Mourning, hymns and slogans rining in the ether. Also the mourners and exalted eulogy. In these nine days, Cuba smelled a little bit like North Korea, its ideological partner.

At this point, after 60 years of autocracy, the public applauds, fakes loyalty to the regime and signs whatever the government proposes [during the mourning period Cubans are being asked to sign a loyalty oath]. hallucinatory as it seems. But under the table Cubans continue to live in this stronghold of the real Cuba ignored by state media.

In that Cuba, people speak with fractured words, reinvent themselves every twenty-four hours, and clandestinely buy everything from cocaine to a yacht.

In the terrestrial island, not in the virtual or the delirious one that the Castro regime authorities sells us, after eliciting some tears on Via Blanca with the passing of the caravan with Fidel Castro’s remains, Oneida, on arriving at the shabby filthy room where he resides in the Luyano neighborhood, went to see the list-keeper who collects the money from the illegal lottery known as la bolita, and bet 200 pesos, around ten dollars US, on number 64, which stands for “big death,” according to the list that assigns a meaning to each number.

The funeral rites of the “big death” recalled that stage of the not so distant Soviet Cuba, full of prohibitions and a press worthy of Charlie Chaplin. It seems like a backward Middle East nation.
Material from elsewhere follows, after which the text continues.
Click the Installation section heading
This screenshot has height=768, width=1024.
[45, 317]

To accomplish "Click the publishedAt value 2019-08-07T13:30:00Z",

Now, from 26 November to 4 December, by state decree, there is zero alcohol. Zero films, zero soap operas, not even the news. The olve green mourning prevents Cubans from learning about Stefan Curry or LeBron Hames, paralyzes the insipid national baseball series and the fans missed the game of the year, between Real Madrid and CR7 and the Barcelona team of the flea Messi.

Spanish journalists who covered the funeral figured out where they could watch the game. “I hope in a hotel in Santiago de Cuba I can see the match,” commented a reporter from a Catalan newspaper.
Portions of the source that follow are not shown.